You can now ask ChatGPT to handle requests like “look at my calendar and brief me on upcoming client meetings based on recent news,” “plan and buy ingredients to make Japanese breakfast for four,” and “analyze three competitors and create a slide deck.”

ChatGPT will intelligently navigate websites, filter results, prompt you to log in securely when needed, run code, conduct analysis, and even deliver editable slideshows and spreadsheets that summarize its findings."

Yeah - but can it do it on a cold, rainy night in Stoke?

OpenAI’s ChatGPT Agent Goes Full ‘Jarvis’
(Source: Daily Tech Insider newsletter - TechRepublic)

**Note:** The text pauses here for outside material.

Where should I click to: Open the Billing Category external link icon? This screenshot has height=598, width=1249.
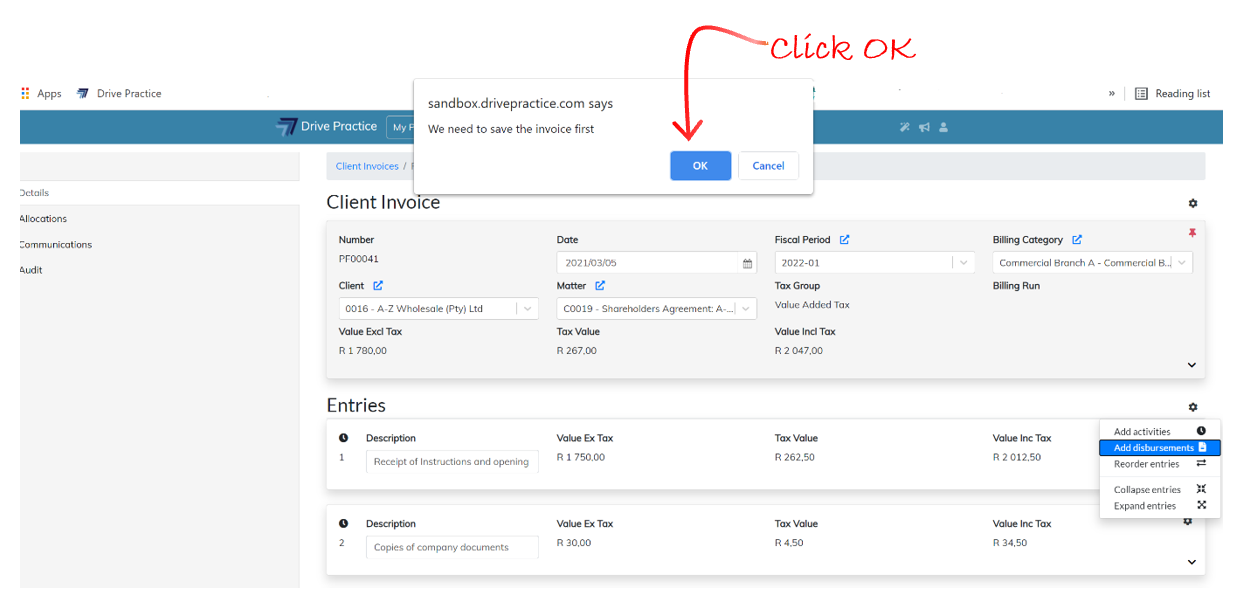pos(1077,240)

OpenAI has launched ChatGPT Agent, a unified system that fuses the Operator browser, deep-research mode, and classic ChatGPT into one task-running powerhouse. Pro subscribers get it first, with a 400-message monthly allowance; Plus and Team tiers follow with 40 each month. [Note: NO additional fee!]

The agent can click around the web (in its own visual or text-only browsers), run code in a terminal, call APIs, and churn out editable slides and spreadsheets.

Image Source: OpenAI

Safety measures include pausing for clarification, asking permission before “consequential” actions, and switching to Watch Mode when sending emails or making purchases. A one-click privacy control wipes browsing data and logs the agent out of every active site session, and new guardrails aim to spot prompt-injection attacks.

OpenAI claims the new model scored record highs on several tough benchmarks—real-world job tasks, advanced math problems, and spreadsheet editing—and matched or beat human test-takers about 50% of the time.

Early users still report latency (it took nearly an hour to order a large cupcake shipment) and note that slideshow formatting feels “beta.” Access for Enterprise/Education users is coming later this summer, while the European Economic Area has no set deadline yet.

Why it matters: If it works as billed, watching a bot book flights, update sheets, and draft decks could turn AI from chat sidekick into full-fledged digital colleague, saving clicks while adding fresh security questions (and a handy scapegoat when the cupcakes show up late).